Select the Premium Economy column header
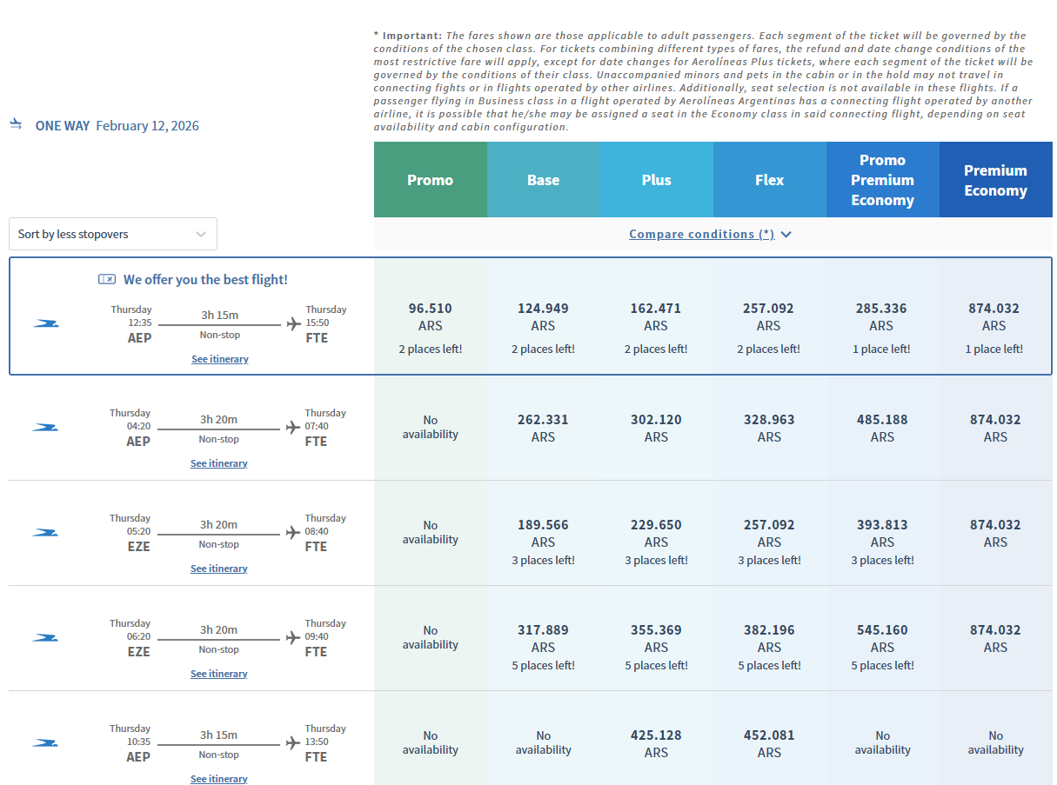The width and height of the screenshot is (1057, 785). click(x=995, y=180)
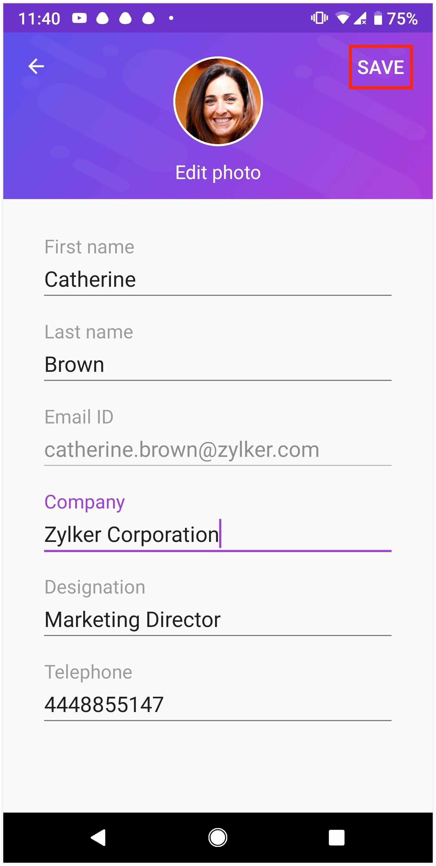Viewport: 436px width, 866px height.
Task: Tap the profile photo thumbnail
Action: pos(218,102)
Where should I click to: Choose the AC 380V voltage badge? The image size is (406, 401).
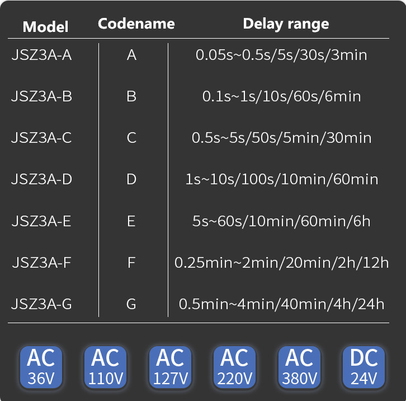click(x=299, y=367)
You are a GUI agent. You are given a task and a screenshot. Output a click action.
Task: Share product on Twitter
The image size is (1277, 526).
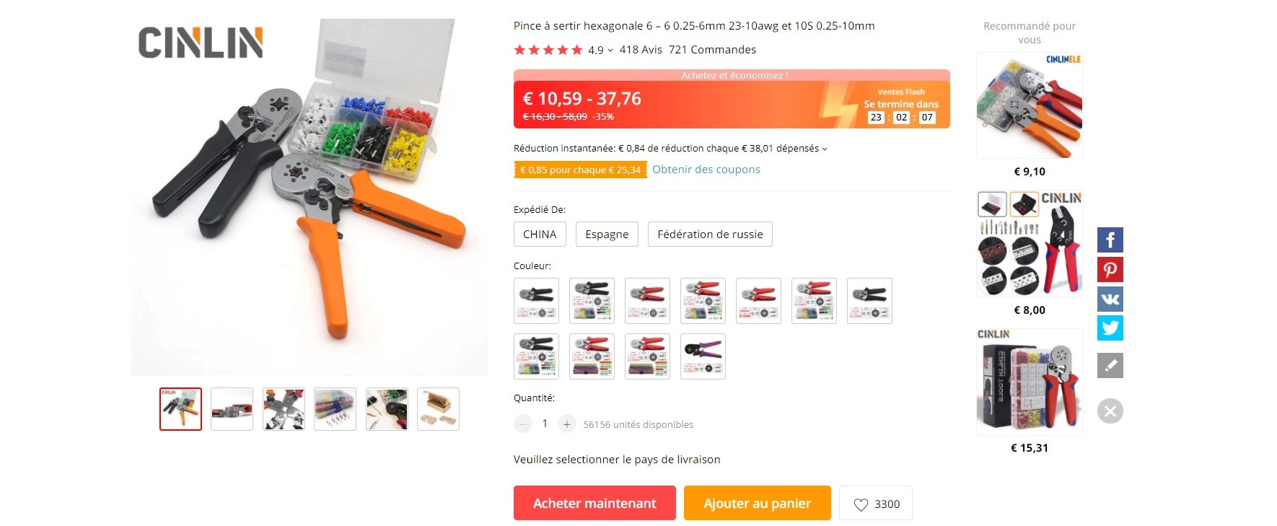coord(1110,328)
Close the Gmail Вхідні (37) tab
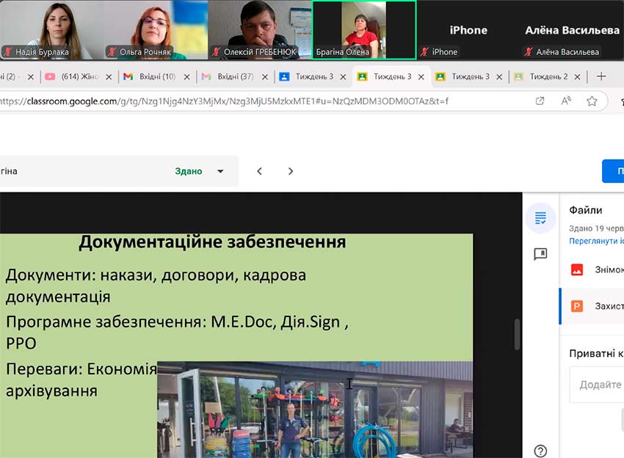624x458 pixels. (265, 76)
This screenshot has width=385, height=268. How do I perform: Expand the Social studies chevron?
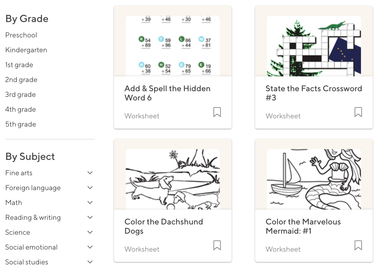tap(90, 262)
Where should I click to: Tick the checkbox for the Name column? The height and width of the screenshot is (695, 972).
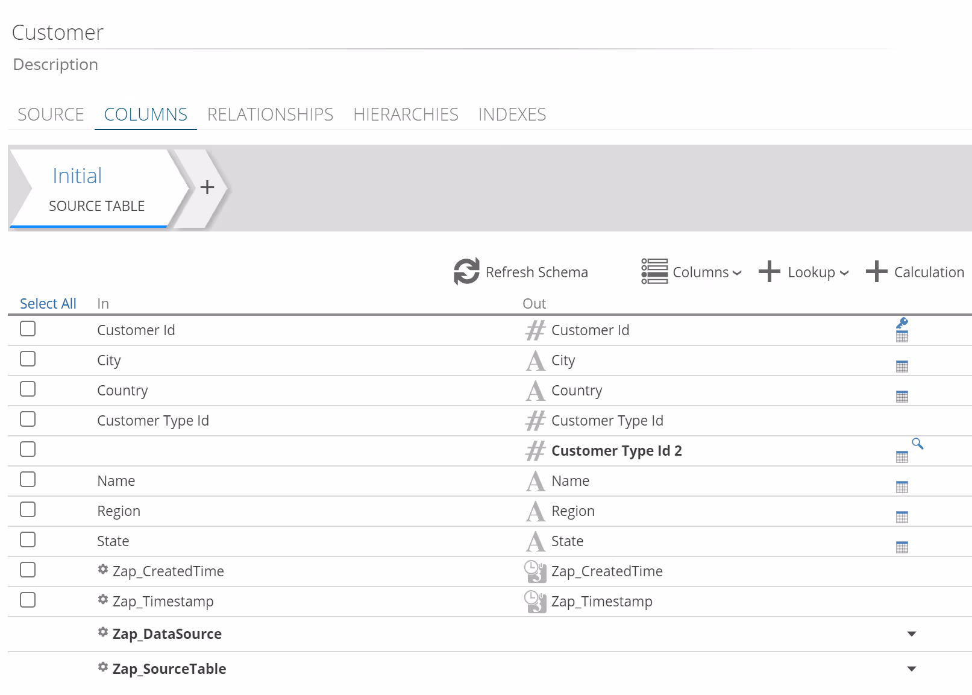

◆ **TASK**:
All of the material above should be written out exactly as given, minus any images.

◆ **OUTPUT OF THE EXERCISE**:
Select the Premium Economy column header
The width and height of the screenshot is (1057, 785). click(x=995, y=180)
Viewport: 436px width, 866px height.
Task: Tap the profile photo thumbnail
Action: pos(218,102)
Where should I click to: Choose the AC 380V voltage badge? The image size is (406, 401).
click(x=299, y=367)
You are a GUI agent. You are given a task and a screenshot. Output a click action.
Task: Share product on Twitter
The image size is (1277, 526).
coord(1110,328)
Close the Gmail Вхідні (37) tab
624x458 pixels. (265, 76)
This screenshot has width=385, height=268. How do I perform: Expand the Social studies chevron?
tap(90, 262)
Where should I click to: Tick the checkbox for the Name column? The height and width of the screenshot is (695, 972).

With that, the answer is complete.